Но вот над головой в последний раз прогромыхали сапоги и воцарилась жуткая тишина. Янина была уверена, что мужа или убили, или, скорее, истерзанного, еле живого потащили с собой. Она хотела тут же выбраться из ямы, хоть одним глазом глянуть, куда его повели. И все ж осторожность взяла верх. Не меньше часа еще просидела она в мрачной глухой могиле. Но проснулась и заплакала дочка — захотела есть.
Янина успокоила дочку, тихонько, стараясь не делать лишнего шума, просунула в щель руку, отодвинула в сторону стол и выбралась наверх. Глянула и чуть не обомлела — один полицай сидел в углу на стуле и ехидно ухмылялся, другой наставил на нее дуло карабина. Засада!
Ее повели, может быть, тем же путем, что и мужа. Уже в конце деревни встретилась Агата Базылевичиха. Янина упала перед старухой на колени, умоляя взять на день-два ребенка, пока с ней разберутся и отпустят домой. Соседка посмотрела на арестованную, стоявшую перед ней на коленях, затем метнула суровый взгляд на полицаев и взяла ребенка. «Почему полицаи не отобрали у Агаты девочку? — удивленно подумала Янина. — Даже не сказали ничего. Видно, знают, что меня ждет... А может, в их черных душах на миг проснулось что-то человеческое?..»
Янину пригнали в Негорелое, бросили в холодный каменный подвал и захлопнули тяжелую дверь. Она не имела понятия, где сидит ее муж и что с ним. И все равно не теряла надежды увидеть его. Но вот прошло двое мучительно долгих суток — и ничего не прояснилось. Ее уже несколько раз водили на допрос — все допытывались, с кем поддерживала связь, кому передавала мины, изготовленные ее мужем, командиром Красной Армии. Оказалось, что враг знал больше, чем она предполагала, но не знал самого важного. А она молчала.
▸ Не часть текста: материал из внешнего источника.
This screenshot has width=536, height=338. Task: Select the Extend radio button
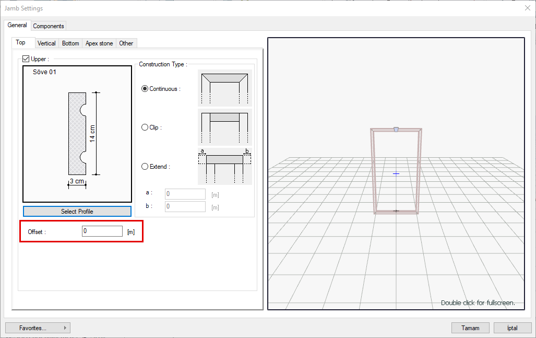(x=145, y=167)
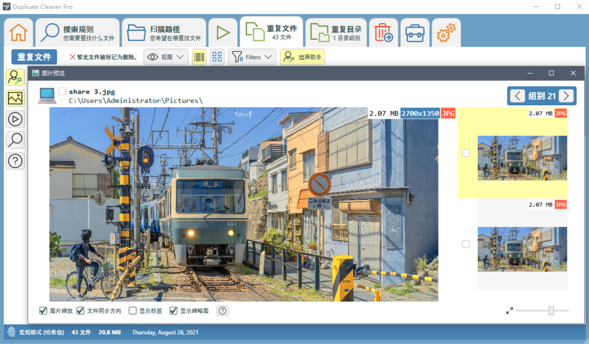Click the Home tab icon
Viewport: 589px width, 344px height.
(x=18, y=32)
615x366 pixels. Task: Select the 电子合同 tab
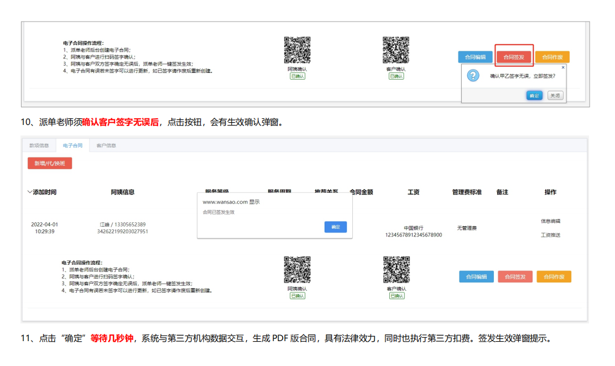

Ее раздевали донага, подвешивали за руки к потолку и били резиновыми палками. Били до потери сознания, затем отливали холодной водой и снова били. Янина упорно молчала и порою желала себе только смерти, а с нею — конца нечеловеческим мучениям.
К концу третьих суток она увидела мужа — на очной ставке. Его нельзя было узнать. Это был глубокий старик с опухшим, в кровоподтеках лицом, в изорванной одежде. Только глаза горели ненавистью. Янина поняла: палачам не удалось сломить его. И вдруг сострадание, жалость к мужу сменились гордостью. Оказалось, она плохо его знала...
Как в кровавом тумане, прошла неделя. Янина не раз уже прощалась с жизнью. И вот неожиданно ее перестали таскать на допросы. Загнали в большой подвал, где сидело много девушек и таких, как она, молодых женщин. Говорили, что немцы собираются всех куда-то отправить.
К концу второго дня человек тридцать вывели на улицу и погнали к железнодорожной станции. Там затолкали в товарный вагон и несколько суток заставили страдать от голода и жажды. Потом вагон прицепили к проходящему эшелону и повезли. Стояла темная душная ночь — собиралась гроза. Эшелон шел на запад. На подъезде к Столбцам произошла непредвиденная задержка. Впереди послышалась пулеметная стрельба. Поезд замедлил ход. И вдруг где-то рядом раздался оглушительный взрыв, сквозь доски, обшивки хлестнуло осколками. Янина не сразу почувствовала, как сильная боль разлилась по всему телу,— правый бок, руку и ногу заливала кровь.